I was trying to prove a point with OpenMP compared to MPICH, and I cooked up the following example to demonstrate how easy it was to do some high performance in OpenMP.
The Gauss-Seidel iteration is split into two separate runs, such that in each sweep every operation can be performed in any order, and there should be no dependency between each task. So in theory each processor should never have to wait for another process to perform any kind of synchronization.
The problem I am encountering, is that I, independent of problem size, find there is only a weak speed-up of 2 processors and with more than 2 processors it might even be slower. Many other linear paralleled routine I can obtain very good scaling, but this one is tricky.
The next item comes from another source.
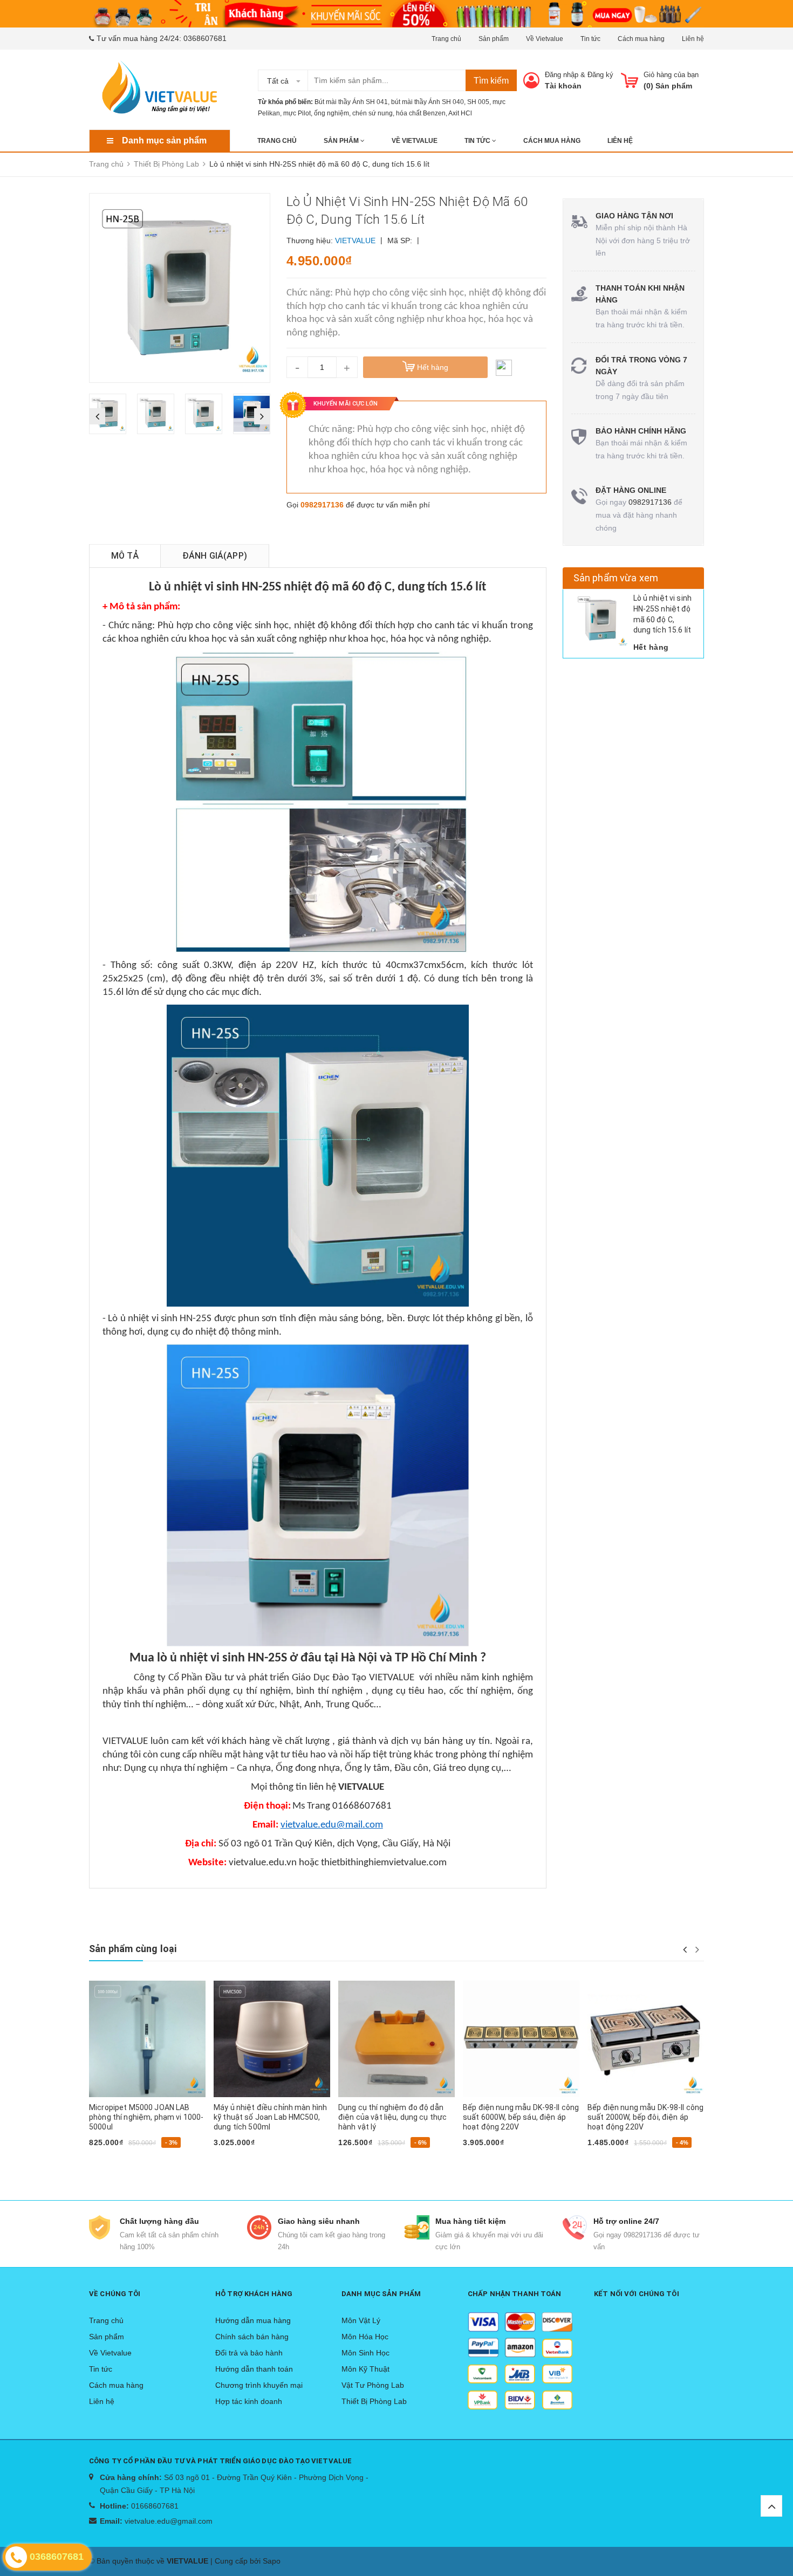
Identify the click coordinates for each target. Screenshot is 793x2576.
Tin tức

My fear is that I am unable to "explain" to the compiler that operation that I perform on the array, is thread-safe, such that it is unable to be really effective.
See the example below.
Anyone has any clue on how to make this more effective with OpenMP?
void redBlackSmooth(std::vector<double> const & b,
std::vector<double> & x,
double h)
{
// Setup relevant constants.
double const invh2 = 1.0/(h*h);
double const h2 = (h*h);
int const N = static_cast<int>(x.size());
double sigma = 0;
// Setup some boundary conditions.
x[0] = 0.0;
x[N-1] = 0.0;
// Red sweep.
#pragma omp parallel for shared(b, x) private(sigma)
for (int i = 1; i < N-1; i+=2)
{
sigma = -invh2*(x[i-1] + x[i+1]);
x[i] = (h2/2.0)*(b[i] - sigma);
}
// Black sweep.
#pragma omp parallel for shared(b, x) private(sigma)
for (int i = 2; i < N-1; i+=2)
{
sigma = -invh2*(x[i-1] + x[i+1]);
x[i] = (h2/2.0)*(b[i] - sigma);
}
}
Addition: I have now also tried with a raw pointer implementation and it has the same behavior as using STL container, so it can be ruled out that it is some pseudo-critical behavior comming from STL.